Großbritannien/USA

Eine Ivy League für England

Terence Kealey, Rektor der englischen University of Buckingham, möchte das britische Universitäten mehr Freiraum erhalten um mit der amerikanischen Ivy League (Harvard, Princeton, Yale, Columbia, Brown, Dartmouth, Pennsylvania, Cornell) und vergleichbaren Universitäten (z.B. Stanford, MIT) konkurrieren zu können. Seiner Ansicht nach zeigen die internationalen Rankings, dass sich das Modell dieser administrativ wie finanziell unabhängigen Universitäten am besten für Spitzenleistungen eignet. Kealey argumentiert, dass privates Geld eine wichtige Rolle spielt, weil öffentliche Geldgeber immer nur das absolute Minimum zur Verfügung stellen, während Studenten und ihre Eltern bereit sind mehr zu zahlen und private Wohltäter beträchtliche Summen spenden. Wettbewerb ist ein weiterer gewichtiger Grund, findet der Rektor, und zwar um Forschungsgelder, um die sich staatliche Universitäten nicht so bemühen müssen wie private, und untereinander. Letzteres macht seiner Ansicht nach auch staatliche amerikanische Universitäten besser, die in der Zwischenzeit ähnliche Finanzierungsmodelle einsetzen wie die privaten Institutionen.

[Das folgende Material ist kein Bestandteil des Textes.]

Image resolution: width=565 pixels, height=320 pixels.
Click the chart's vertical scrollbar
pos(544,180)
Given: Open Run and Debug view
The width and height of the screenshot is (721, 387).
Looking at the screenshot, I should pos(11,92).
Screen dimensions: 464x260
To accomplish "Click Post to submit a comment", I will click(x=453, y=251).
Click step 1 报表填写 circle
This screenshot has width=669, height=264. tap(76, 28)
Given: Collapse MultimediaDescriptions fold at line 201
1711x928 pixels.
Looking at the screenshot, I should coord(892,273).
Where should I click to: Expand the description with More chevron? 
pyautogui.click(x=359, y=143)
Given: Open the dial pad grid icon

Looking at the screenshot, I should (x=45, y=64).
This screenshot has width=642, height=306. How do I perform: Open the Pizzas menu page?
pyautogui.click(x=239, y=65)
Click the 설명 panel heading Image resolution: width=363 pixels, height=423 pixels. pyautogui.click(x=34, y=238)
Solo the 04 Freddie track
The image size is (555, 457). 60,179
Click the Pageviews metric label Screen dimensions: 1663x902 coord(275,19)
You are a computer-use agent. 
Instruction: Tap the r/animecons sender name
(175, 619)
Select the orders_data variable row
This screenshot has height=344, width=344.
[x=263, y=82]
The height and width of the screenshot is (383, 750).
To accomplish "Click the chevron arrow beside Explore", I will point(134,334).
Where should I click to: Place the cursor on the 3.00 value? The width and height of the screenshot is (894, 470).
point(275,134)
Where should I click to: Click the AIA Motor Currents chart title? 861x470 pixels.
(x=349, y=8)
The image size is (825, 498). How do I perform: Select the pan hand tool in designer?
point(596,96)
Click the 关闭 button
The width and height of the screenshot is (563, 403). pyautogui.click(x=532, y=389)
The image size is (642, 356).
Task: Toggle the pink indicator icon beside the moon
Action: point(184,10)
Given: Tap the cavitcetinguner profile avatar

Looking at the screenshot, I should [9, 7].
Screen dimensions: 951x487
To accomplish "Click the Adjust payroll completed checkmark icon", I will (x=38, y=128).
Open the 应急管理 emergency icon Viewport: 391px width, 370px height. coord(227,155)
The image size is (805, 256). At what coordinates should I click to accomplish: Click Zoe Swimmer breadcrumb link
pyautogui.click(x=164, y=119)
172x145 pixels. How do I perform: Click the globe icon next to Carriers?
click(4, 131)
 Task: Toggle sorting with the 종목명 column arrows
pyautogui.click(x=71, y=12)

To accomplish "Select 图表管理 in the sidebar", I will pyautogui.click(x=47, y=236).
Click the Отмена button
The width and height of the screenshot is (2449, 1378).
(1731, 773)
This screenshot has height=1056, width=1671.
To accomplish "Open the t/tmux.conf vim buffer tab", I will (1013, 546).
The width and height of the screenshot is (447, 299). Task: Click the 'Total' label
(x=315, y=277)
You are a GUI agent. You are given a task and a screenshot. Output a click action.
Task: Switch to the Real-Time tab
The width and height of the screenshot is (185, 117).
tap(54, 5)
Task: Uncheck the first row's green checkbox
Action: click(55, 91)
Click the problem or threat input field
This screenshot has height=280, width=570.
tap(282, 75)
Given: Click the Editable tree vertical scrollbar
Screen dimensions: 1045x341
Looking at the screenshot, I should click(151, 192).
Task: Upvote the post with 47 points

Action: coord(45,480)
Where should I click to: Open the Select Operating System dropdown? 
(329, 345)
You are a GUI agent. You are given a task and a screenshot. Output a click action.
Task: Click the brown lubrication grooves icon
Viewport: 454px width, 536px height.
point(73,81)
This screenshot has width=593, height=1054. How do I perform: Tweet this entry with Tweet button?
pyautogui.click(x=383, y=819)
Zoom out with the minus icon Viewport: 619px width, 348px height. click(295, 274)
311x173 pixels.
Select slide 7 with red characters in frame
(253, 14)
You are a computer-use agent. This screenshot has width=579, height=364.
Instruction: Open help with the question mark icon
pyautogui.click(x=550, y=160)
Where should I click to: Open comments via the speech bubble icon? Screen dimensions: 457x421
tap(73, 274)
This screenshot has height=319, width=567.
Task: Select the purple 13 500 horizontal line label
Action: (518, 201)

Als weiteren Grund für den Erfolg der amerikanischen Spitzeninstitute sieht Kealey die akademisch Freiheit, die seiner Meinung nach mit der finanziellen Unabhängigkeit kommt. Er möchte, dass britische Universitäten von Limitierungen bezüglich Anzahl der Studierenden, Höhe der Studiengebühren und die damit verbundenen Zugangsregelungen des Office for Fair Access aufgehoben werden. In England und Wales dürfen Universitäten seit vergangenem Jahr zwar bis £9.000 (€11.000) pro Jahr in Studiengebühren von Untergraduierten verlangen, müssen im Gegenzug aber nachweisen, dass sie den Zugang zu ihrer Universität für bildungsferne Schichten verbessern. Ein Stipendiensystem, dass in einem Bericht der OECD als eines der besten Welt eingestuft wurde, soll dennoch keinen Studenten davon abhalten in England zu studieren. In Schottland sind Universitäten nach wie vor fast frei von Studiengebühr für Untergraduierte.